Drill small holes in the bottom of one of your bins. This is going to be the bin that the worms will be in, so you don't want to make the holes too large. I used a 1/8" drill bit. The purpose of these holes is to provide drainage. Most of the time, there will be little or no drainage. But if you feed them something like watermelon, you are going to need the drainage holes. Place the holes on the lowest part of your bin, since that is where the liquid would be most likely to pool.
Step 2: Drill the ventilation holes.
Drill larger holes near the top edge of the same bin that you drilled the drainage holes. Keep in mind that this bin is going to be placed inside the other bin. Make sure the holes are near the top, so they won't be covered by the other bin. I used a 1/2" drill bit. If you don't have a large drill bit, just drill many small holes. Don't worry, as long as you provide a healthy environment for your worms, they are not going to escape out of these holes. If you are worried, you could cover these holes with a fine mesh.

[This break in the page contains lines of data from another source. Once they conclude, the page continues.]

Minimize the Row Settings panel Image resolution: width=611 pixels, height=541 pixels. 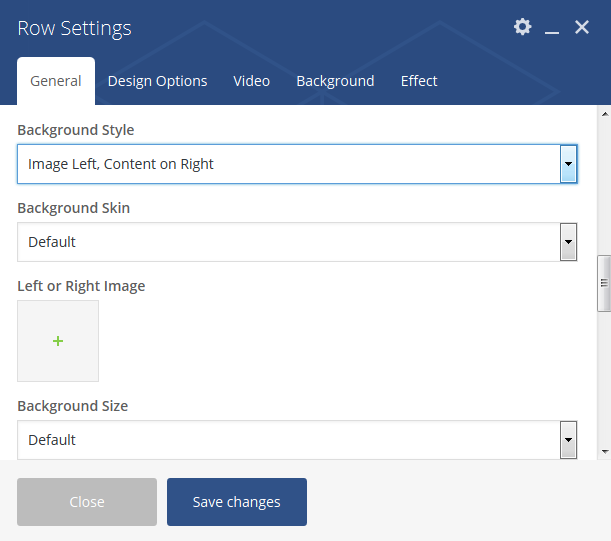tap(552, 29)
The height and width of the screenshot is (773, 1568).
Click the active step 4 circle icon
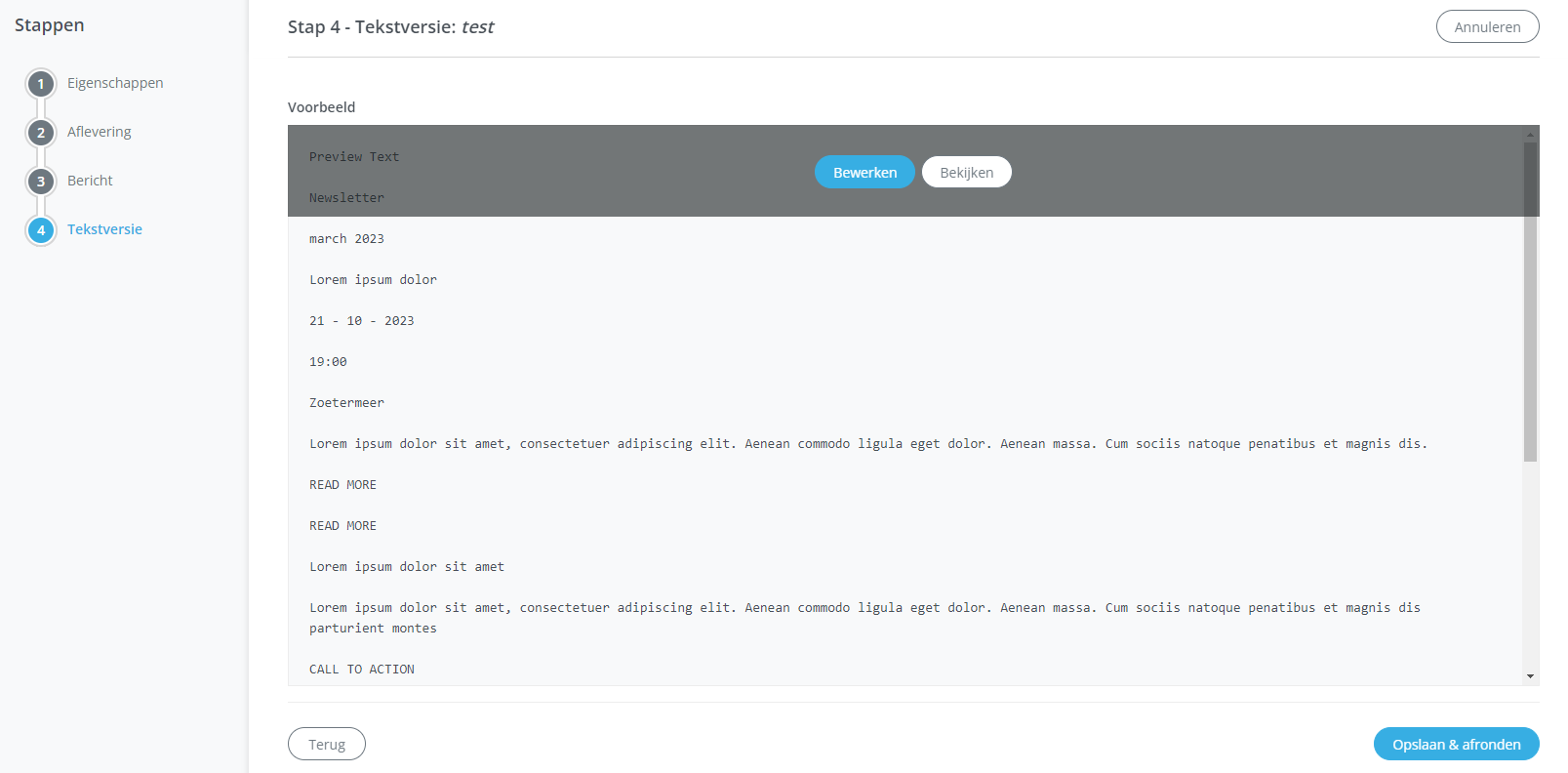tap(41, 230)
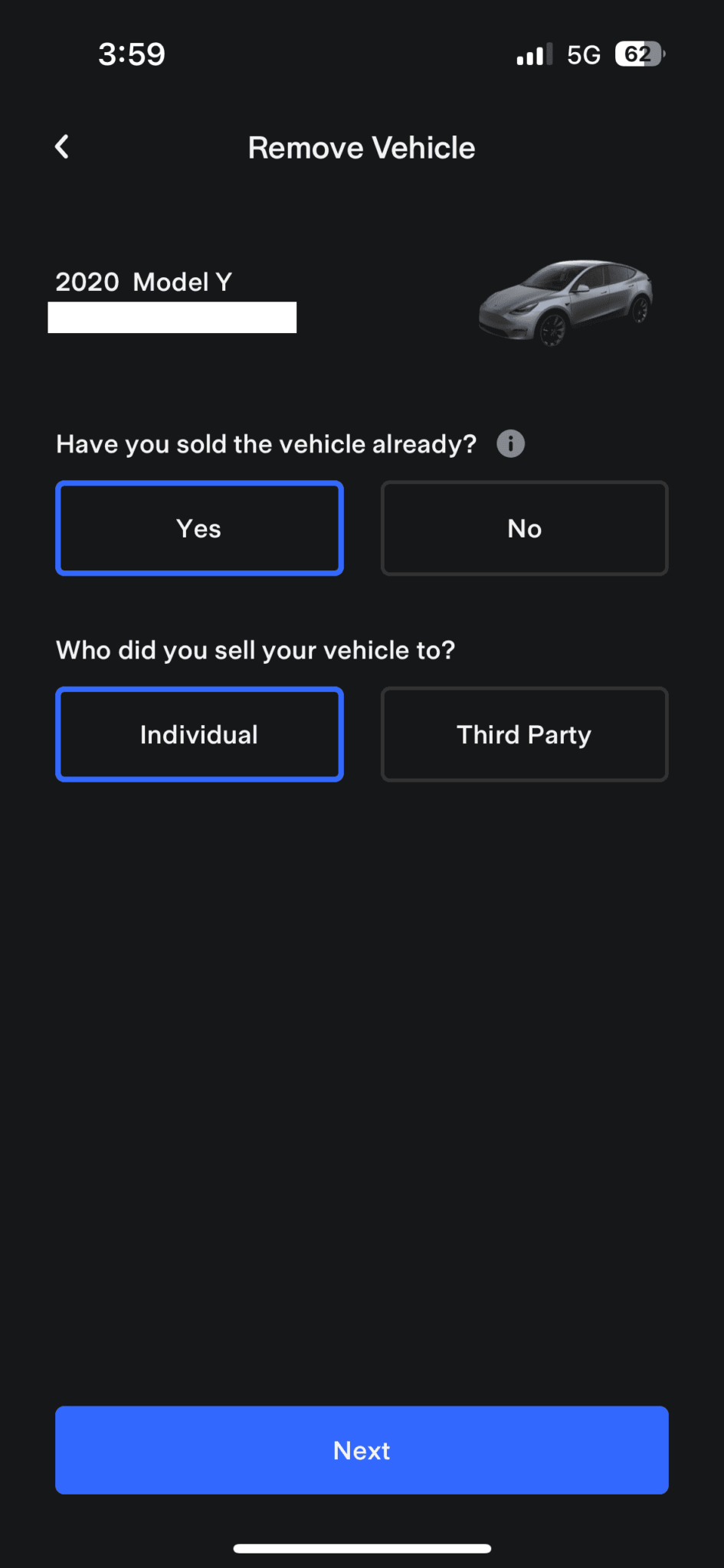Open the info tooltip beside the sold question
Screen dimensions: 724x1568
(510, 443)
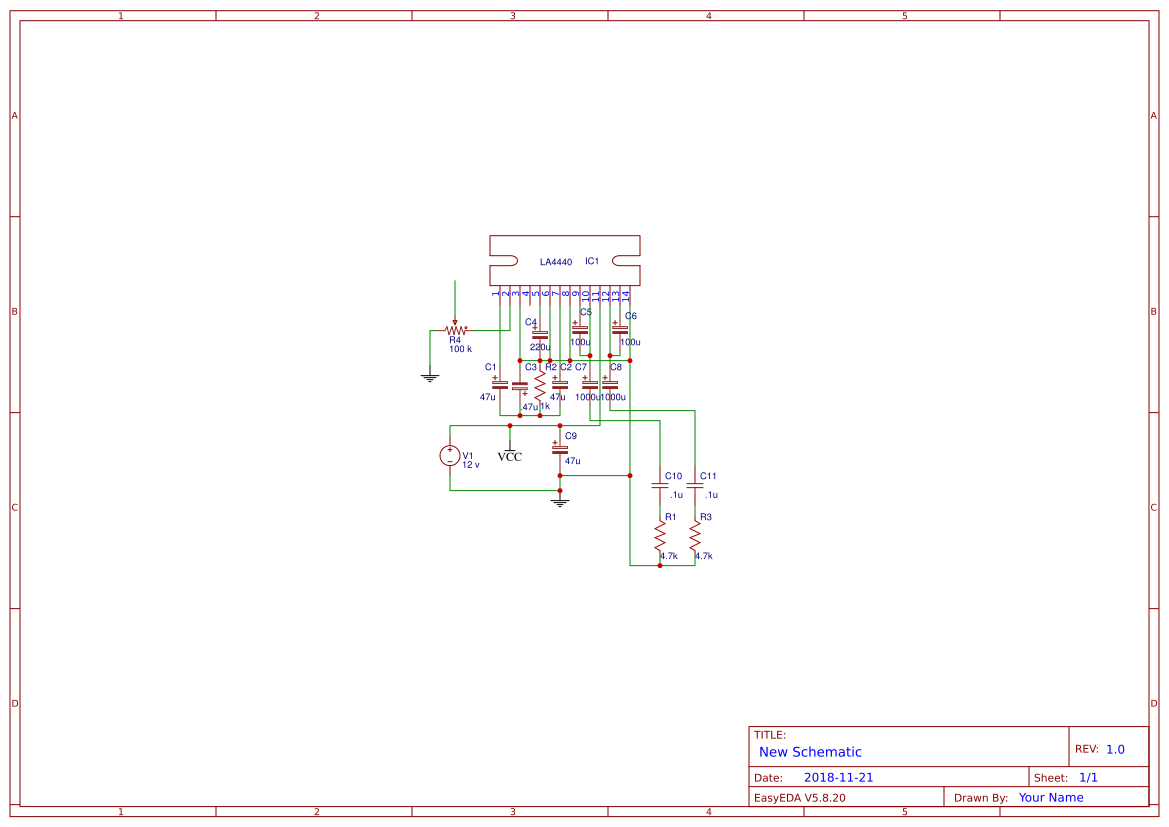This screenshot has height=827, width=1169.
Task: Click the Sheet 1/1 field
Action: click(1088, 777)
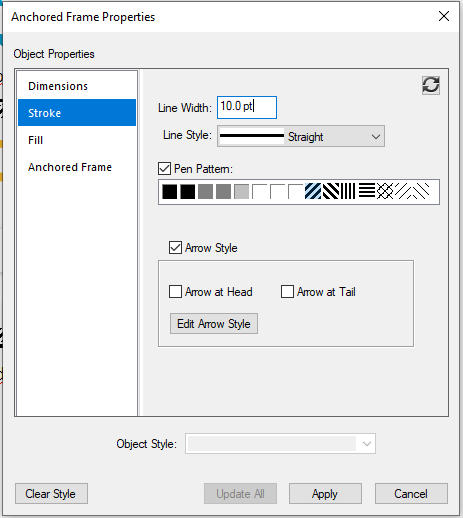Expand the Object Style dropdown
The image size is (463, 518).
tap(280, 444)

Put some scrap blocks of wood or some rocks inside the outer bin. This is the bin without the holes. The purpose of these is to hold the inner bin up a little for the drainage. If you don't have scrap wood pieces or rocks, just look around for something around your house that will elevate the inner bin a couple inches.
Step 4: Insert your inner bin into the outer bin.

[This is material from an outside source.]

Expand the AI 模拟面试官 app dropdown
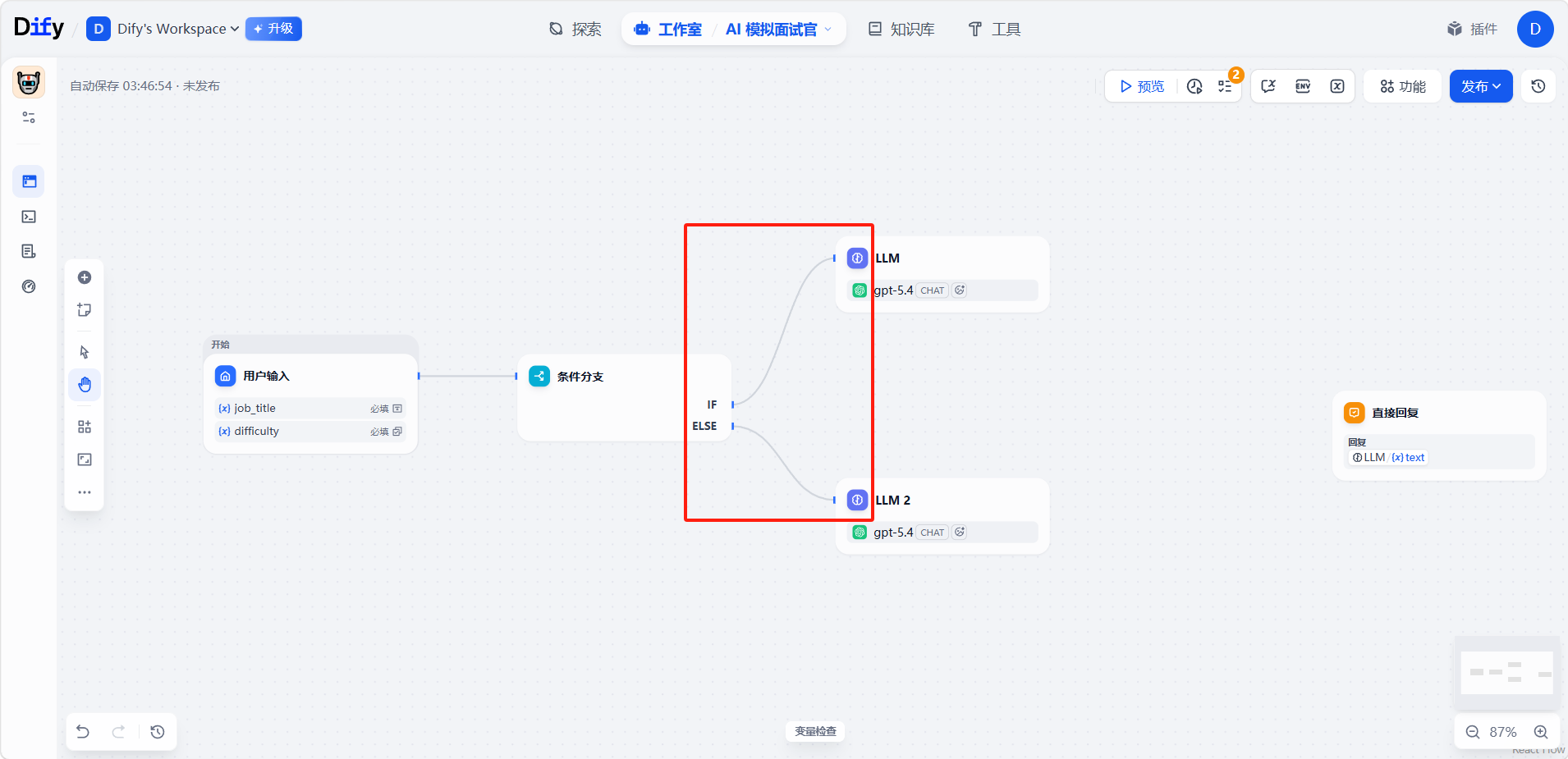 (778, 30)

Step 5: Rip up some newspaper and lay it on the bottom.
I like to rip it into squarish pieces, but you may like to use strips. Whatever you like is fine, this is going to provide the bedding. Be sure to only use the normal newspaper pages. Do not use the shiny ad pages of the newspaper. The inks that they use for those can be toxic to the worms.

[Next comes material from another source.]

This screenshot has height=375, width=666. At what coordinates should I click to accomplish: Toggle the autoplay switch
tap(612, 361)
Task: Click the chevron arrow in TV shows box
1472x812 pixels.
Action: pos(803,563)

Step 6: Cut up some cardboard and add it to the bedding.
Again, you want to use normal cardboard. Do not use any that is coated in that shiny stuff and be sure that any area that was taped or had a sticker on it is not used. The glues in the stickers and tapes can also be harmful.
Step 7: Moisten the bedding.
I forgot to take a picture of this step, but wet your newspaper and cardboard. It should be wet, but you should not be able to squeeze any water out of it.
Step 8: Get your worms ready.
I ordered my worms from Uncle Jim's Worm Farm. I had bought from them before and they also have a live guarantee, but I know there are several other suppliers out there.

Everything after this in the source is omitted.